Dalga dalga büyüyen Greenpeace’in rotasını Türkiye kıyılarına çevirmesi 1980’lerin ortasını buldu. Greenpeace Akdeniz ise Aralık 1995’ten beri hem Türkiye’deki çevre suçlarına doğrudan tanıklık ederek çözümler üretiyor hem de diğer Greenpeace ofisleriyle dünyadaki çevre suçlarına karşı mücadele ediyor. Bugün hem Greenpeace’in 50. yılını hem de Greenpeace Akdeniz’in 25. yılını kutluyoruz. 
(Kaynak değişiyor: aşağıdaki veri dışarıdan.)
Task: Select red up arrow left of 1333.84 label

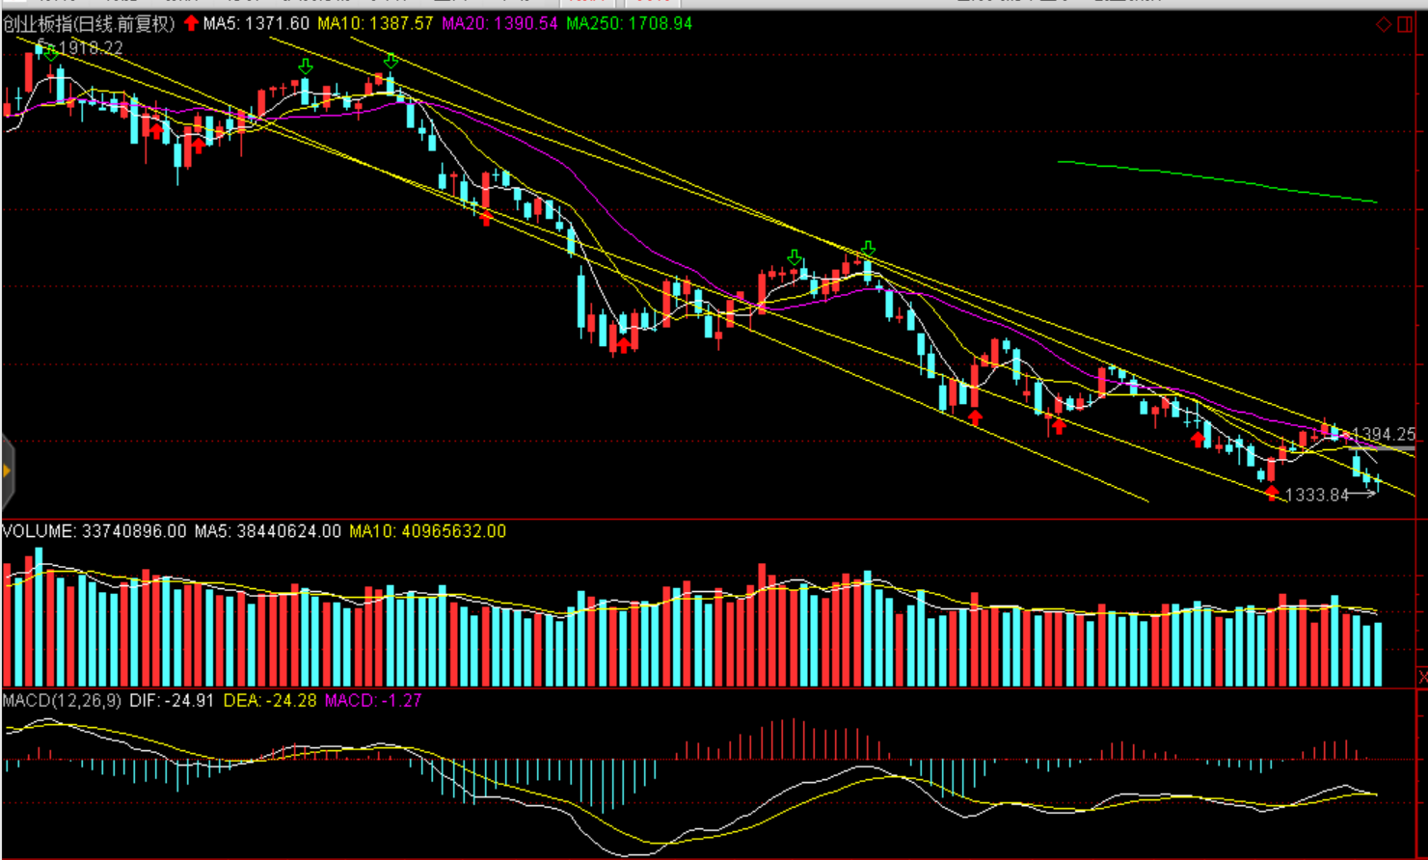Action: 1273,494
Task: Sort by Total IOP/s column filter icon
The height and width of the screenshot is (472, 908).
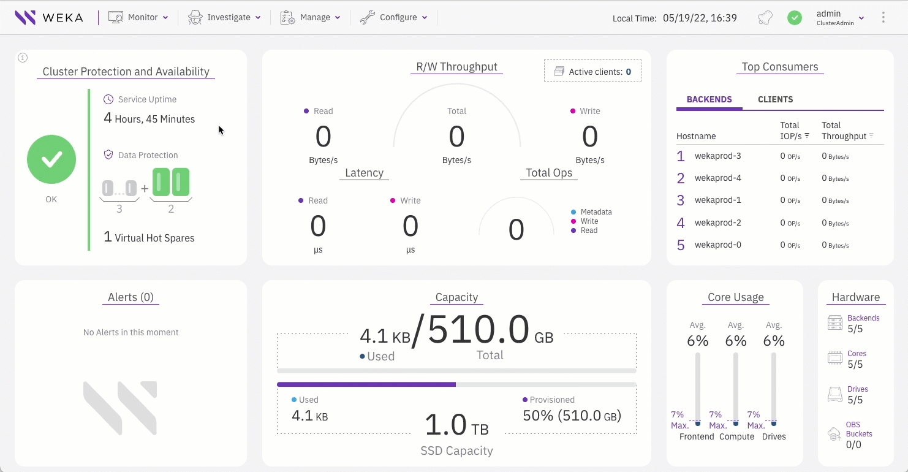Action: (807, 135)
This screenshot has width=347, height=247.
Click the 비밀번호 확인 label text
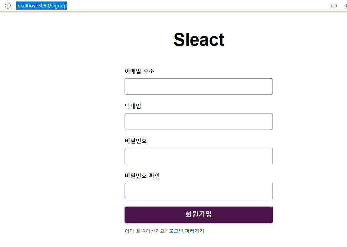click(142, 176)
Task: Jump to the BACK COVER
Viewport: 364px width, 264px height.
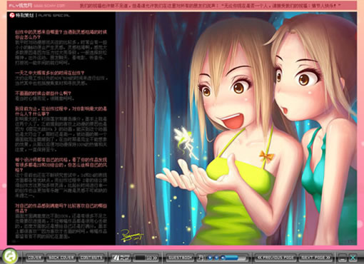Action: click(x=61, y=258)
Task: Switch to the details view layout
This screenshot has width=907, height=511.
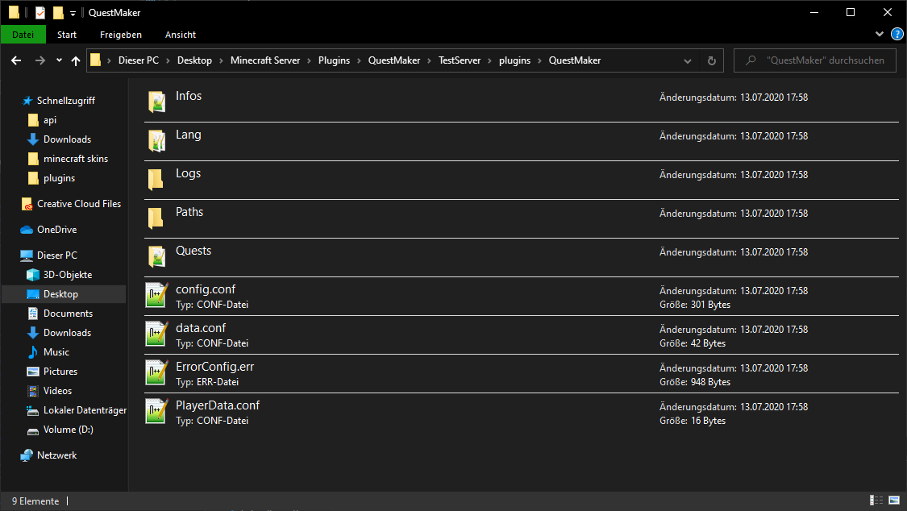Action: 876,501
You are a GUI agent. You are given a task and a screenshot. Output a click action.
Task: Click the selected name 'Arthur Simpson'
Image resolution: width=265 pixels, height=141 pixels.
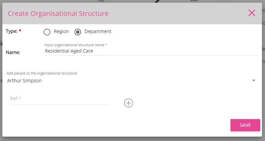click(24, 81)
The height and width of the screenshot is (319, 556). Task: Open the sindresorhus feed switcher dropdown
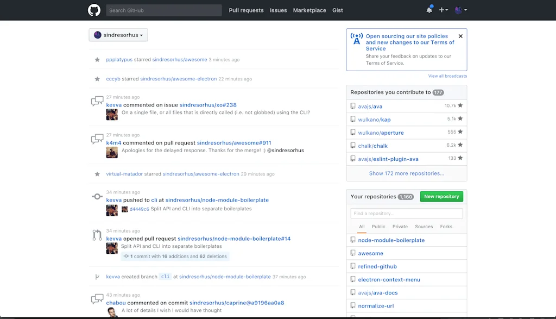tap(118, 34)
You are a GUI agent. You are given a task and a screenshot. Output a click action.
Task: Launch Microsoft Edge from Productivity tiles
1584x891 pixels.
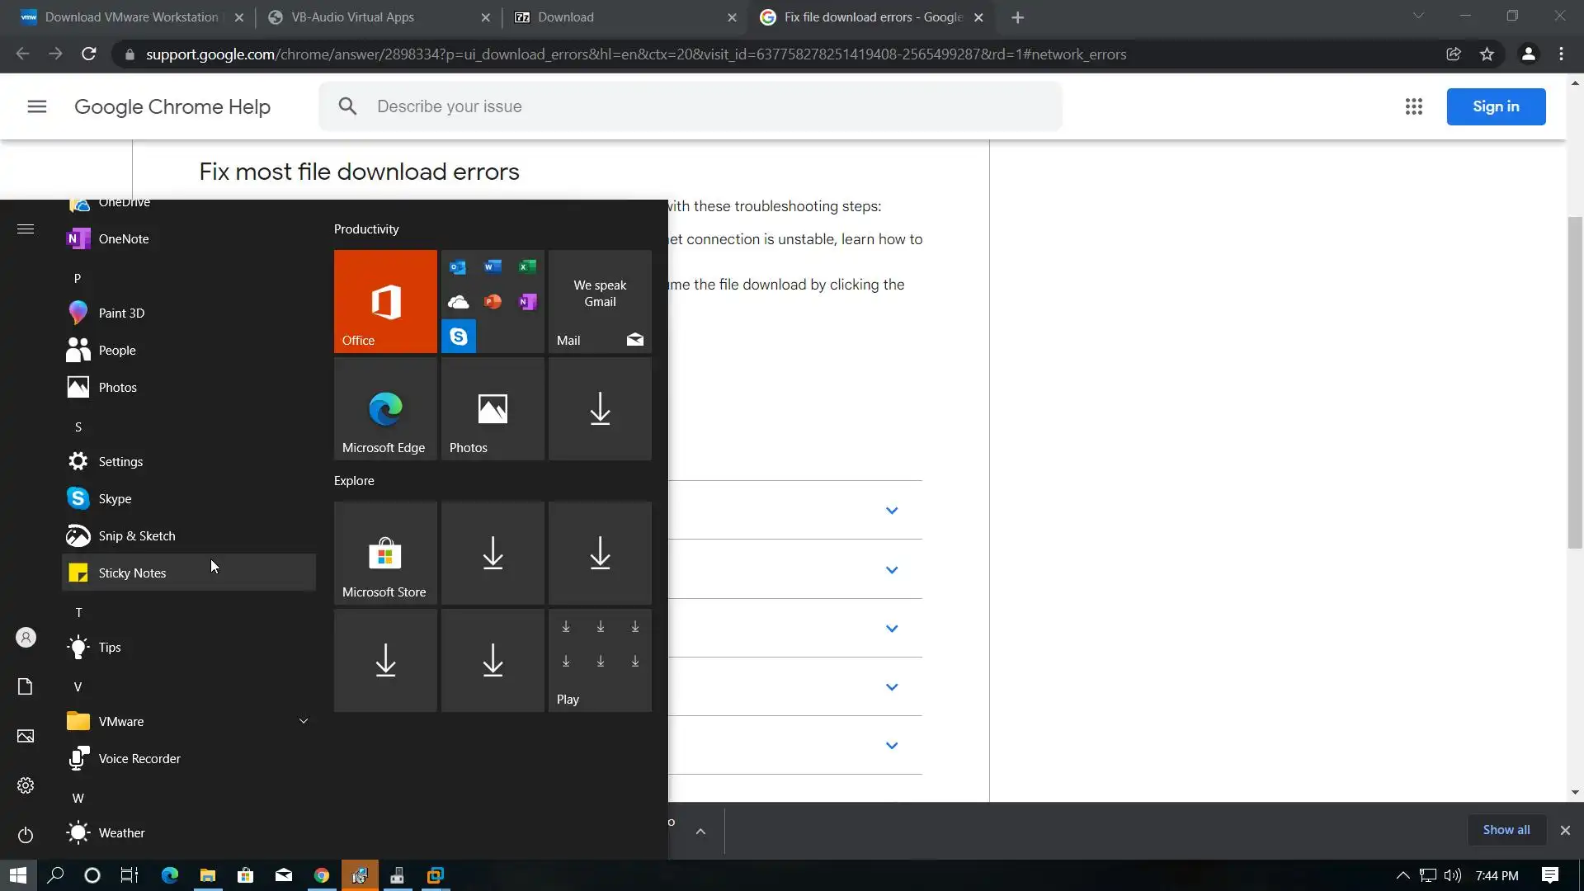[385, 409]
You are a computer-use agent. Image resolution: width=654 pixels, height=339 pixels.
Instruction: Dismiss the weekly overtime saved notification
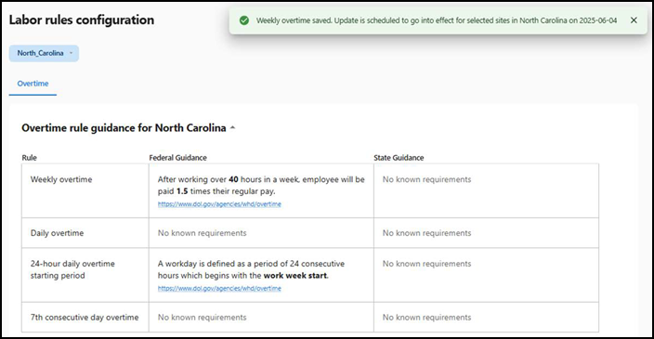click(x=634, y=20)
Bu çeyrek asırda Türkiye’de günü geldi asbestli gemilerin sökümünü durdurduk, günü geldi Taksim’in ortasında nükleer santral felaketine dikkat çektik, günü geldi tek tek balıkların boyunu ezberledik, günü geldi kömürlü termik santrale karşı Soma’da zeytin ağaçlarının nöbetini tuttuk, günü geldi arıları öldüren pestisitleri yasaklattık, günü geldi balıkların midesindeki plastikleri inceledik…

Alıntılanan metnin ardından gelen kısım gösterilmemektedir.